» **GIVEN TASK**
Render all of the data below as a Markdown table with the columns "No." and "Entry", one non-blank line per row, skipping blank lines and leaving the pictures out.

★ ★ ★

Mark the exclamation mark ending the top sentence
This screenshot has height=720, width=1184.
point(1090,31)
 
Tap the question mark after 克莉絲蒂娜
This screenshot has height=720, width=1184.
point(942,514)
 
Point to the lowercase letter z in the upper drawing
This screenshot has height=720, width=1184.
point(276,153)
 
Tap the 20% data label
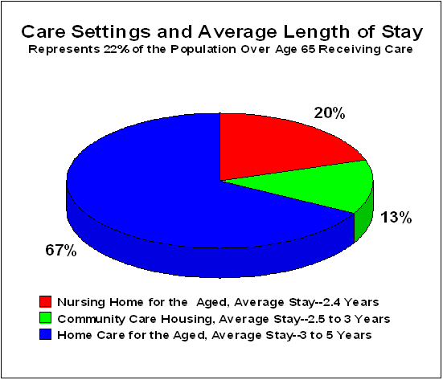pos(330,113)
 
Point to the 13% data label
pos(396,218)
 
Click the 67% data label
pos(61,250)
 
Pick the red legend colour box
pos(46,301)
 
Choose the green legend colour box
pos(46,317)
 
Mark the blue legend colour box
pos(46,334)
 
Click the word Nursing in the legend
pos(81,303)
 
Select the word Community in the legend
pos(92,319)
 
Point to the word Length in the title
pos(317,31)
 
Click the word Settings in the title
pos(111,31)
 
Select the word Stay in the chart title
pos(402,32)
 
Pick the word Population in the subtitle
pos(203,49)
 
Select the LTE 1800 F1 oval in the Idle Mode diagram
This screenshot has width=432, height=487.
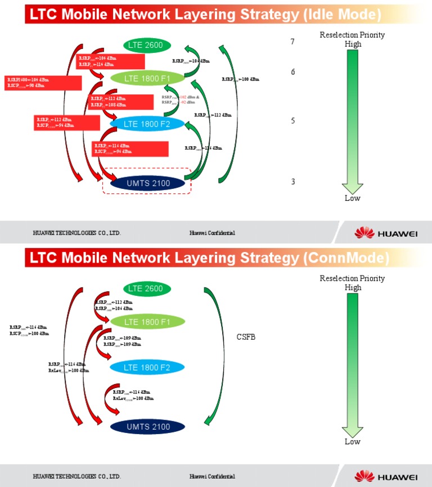147,78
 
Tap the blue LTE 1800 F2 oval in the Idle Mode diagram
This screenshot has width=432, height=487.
147,124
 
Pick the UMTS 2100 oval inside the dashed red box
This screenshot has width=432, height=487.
147,182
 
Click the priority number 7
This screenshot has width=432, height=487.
292,42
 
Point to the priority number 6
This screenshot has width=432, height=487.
292,72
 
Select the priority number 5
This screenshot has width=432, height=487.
292,121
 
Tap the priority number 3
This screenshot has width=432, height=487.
292,182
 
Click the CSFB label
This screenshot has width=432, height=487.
246,337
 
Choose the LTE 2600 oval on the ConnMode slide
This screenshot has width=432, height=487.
146,288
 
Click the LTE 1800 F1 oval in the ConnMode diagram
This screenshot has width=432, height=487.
147,322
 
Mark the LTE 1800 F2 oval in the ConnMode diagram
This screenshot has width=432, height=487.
147,368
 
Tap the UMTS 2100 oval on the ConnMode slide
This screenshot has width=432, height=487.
148,427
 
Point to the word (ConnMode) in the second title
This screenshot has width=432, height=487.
346,258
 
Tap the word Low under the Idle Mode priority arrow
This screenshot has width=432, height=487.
353,198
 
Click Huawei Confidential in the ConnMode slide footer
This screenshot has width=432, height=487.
212,477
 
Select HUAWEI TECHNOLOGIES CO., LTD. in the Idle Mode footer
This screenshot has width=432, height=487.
76,233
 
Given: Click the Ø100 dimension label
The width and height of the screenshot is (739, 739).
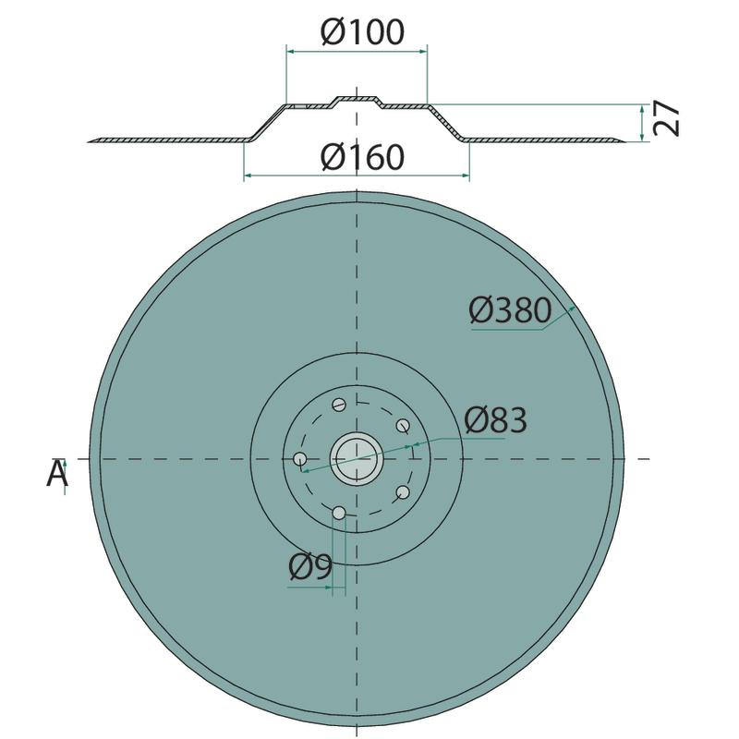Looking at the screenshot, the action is [362, 32].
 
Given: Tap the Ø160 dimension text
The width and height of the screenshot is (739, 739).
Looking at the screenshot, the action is [362, 157].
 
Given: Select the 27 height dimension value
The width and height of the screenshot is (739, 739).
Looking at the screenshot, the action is [667, 119].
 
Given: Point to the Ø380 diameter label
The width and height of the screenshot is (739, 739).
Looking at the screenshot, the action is [510, 310].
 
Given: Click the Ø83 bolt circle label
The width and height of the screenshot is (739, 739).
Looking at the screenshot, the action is [495, 420].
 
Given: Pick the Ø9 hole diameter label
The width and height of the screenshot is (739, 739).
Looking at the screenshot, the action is [310, 567].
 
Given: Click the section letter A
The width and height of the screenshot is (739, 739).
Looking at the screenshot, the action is [57, 473].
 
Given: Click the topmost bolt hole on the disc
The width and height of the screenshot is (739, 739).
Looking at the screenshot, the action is [339, 405].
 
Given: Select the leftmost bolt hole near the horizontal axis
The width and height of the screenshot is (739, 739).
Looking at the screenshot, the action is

★ ★ ★

» **ANSWER TO THIS PROBLEM**
| No. | Entry |
|---|---|
| 1 | Mark the exclamation mark ending the top sentence |
| 2 | This screenshot has height=720, width=1184. |
| 3 | point(1090,31) |
| 4 | Tap the question mark after 克莉絲蒂娜 |
| 5 | This screenshot has height=720, width=1184. |
| 6 | point(942,514) |
| 7 | Point to the lowercase letter z in the upper drawing |
| 8 | This screenshot has height=720, width=1184. |
| 9 | point(276,153) |
| 10 | Tap the 20% data label |
| 11 | pos(330,113) |
| 12 | Point to the 13% data label |
| 13 | pos(396,218) |
| 14 | Click the 67% data label |
| 15 | pos(61,250) |
| 16 | Pick the red legend colour box |
| 17 | pos(46,301) |
| 18 | Choose the green legend colour box |
| 19 | pos(46,317) |
| 20 | Mark the blue legend colour box |
| 21 | pos(46,334) |
| 22 | Click the word Nursing in the legend |
| 23 | pos(81,303) |
| 24 | Select the word Community in the legend |
| 25 | pos(92,319) |
| 26 | Point to the word Length in the title |
| 27 | pos(317,31) |
| 28 | Click the word Settings in the title |
| 29 | pos(111,31) |
| 30 | Select the word Stay in the chart title |
| 31 | pos(402,32) |
| 32 | Pick the word Population in the subtitle |
| 33 | pos(203,49) |
| 34 | Select the LTE 1800 F1 oval in the Idle Mode diagram |
| 35 | This screenshot has width=432, height=487. |
| 36 | 147,78 |
| 37 | Tap the blue LTE 1800 F2 oval in the Idle Mode diagram |
| 38 | This screenshot has width=432, height=487. |
| 39 | 147,124 |
| 40 | Pick the UMTS 2100 oval inside the dashed red box |
| 41 | This screenshot has width=432, height=487. |
| 42 | 147,182 |
| 43 | Click the priority number 7 |
| 44 | This screenshot has width=432, height=487. |
| 45 | 292,42 |
| 46 | Point to the priority number 6 |
| 47 | This screenshot has width=432, height=487. |
| 48 | 292,72 |
| 49 | Select the priority number 5 |
| 50 | This screenshot has width=432, height=487. |
| 51 | 292,121 |
| 52 | Tap the priority number 3 |
| 53 | This screenshot has width=432, height=487. |
| 54 | 292,182 |
| 55 | Click the CSFB label |
| 56 | This screenshot has width=432, height=487. |
| 57 | 246,337 |
| 58 | Choose the LTE 2600 oval on the ConnMode slide |
| 59 | This screenshot has width=432, height=487. |
| 60 | 146,288 |
| 61 | Click the LTE 1800 F1 oval in the ConnMode diagram |
| 62 | This screenshot has width=432, height=487. |
| 63 | 147,322 |
| 64 | Mark the LTE 1800 F2 oval in the ConnMode diagram |
| 65 | This screenshot has width=432, height=487. |
| 66 | 147,368 |
| 67 | Tap the UMTS 2100 oval on the ConnMode slide |
| 68 | This screenshot has width=432, height=487. |
| 69 | 148,427 |
| 70 | Point to the word (ConnMode) in the second title |
| 71 | This screenshot has width=432, height=487. |
| 72 | 346,258 |
| 73 | Tap the word Low under the Idle Mode priority arrow |
| 74 | This screenshot has width=432, height=487. |
| 75 | 353,198 |
| 76 | Click Huawei Confidential in the ConnMode slide footer |
| 77 | This screenshot has width=432, height=487. |
| 78 | 212,477 |
| 79 | Select HUAWEI TECHNOLOGIES CO., LTD. in the Idle Mode footer |
| 80 | This screenshot has width=432, height=487. |
| 81 | 76,233 |
| 82 | Given: Click the Ø100 dimension label |
| 83 | The width and height of the screenshot is (739, 739). |
| 84 | Looking at the screenshot, the action is [362, 32]. |
| 85 | Given: Tap the Ø160 dimension text |
| 86 | The width and height of the screenshot is (739, 739). |
| 87 | Looking at the screenshot, the action is [362, 157]. |
| 88 | Given: Select the 27 height dimension value |
| 89 | The width and height of the screenshot is (739, 739). |
| 90 | Looking at the screenshot, the action is [667, 119]. |
| 91 | Given: Point to the Ø380 diameter label |
| 92 | The width and height of the screenshot is (739, 739). |
| 93 | Looking at the screenshot, the action is [510, 310]. |
| 94 | Given: Click the Ø83 bolt circle label |
| 95 | The width and height of the screenshot is (739, 739). |
| 96 | Looking at the screenshot, the action is [495, 420]. |
| 97 | Given: Pick the Ø9 hole diameter label |
| 98 | The width and height of the screenshot is (739, 739). |
| 99 | Looking at the screenshot, the action is [310, 567]. |
| 100 | Given: Click the section letter A |
| 101 | The width and height of the screenshot is (739, 739). |
| 102 | Looking at the screenshot, the action is [57, 473]. |
| 103 | Given: Click the topmost bolt hole on the disc |
| 104 | The width and height of the screenshot is (739, 739). |
| 105 | Looking at the screenshot, the action is [339, 405]. |
| 106 | Given: Select the leftmost bolt hole near the horizontal axis |
| 107 | The width and height of the screenshot is (739, 739). |
| 108 | Looking at the screenshot, the action is |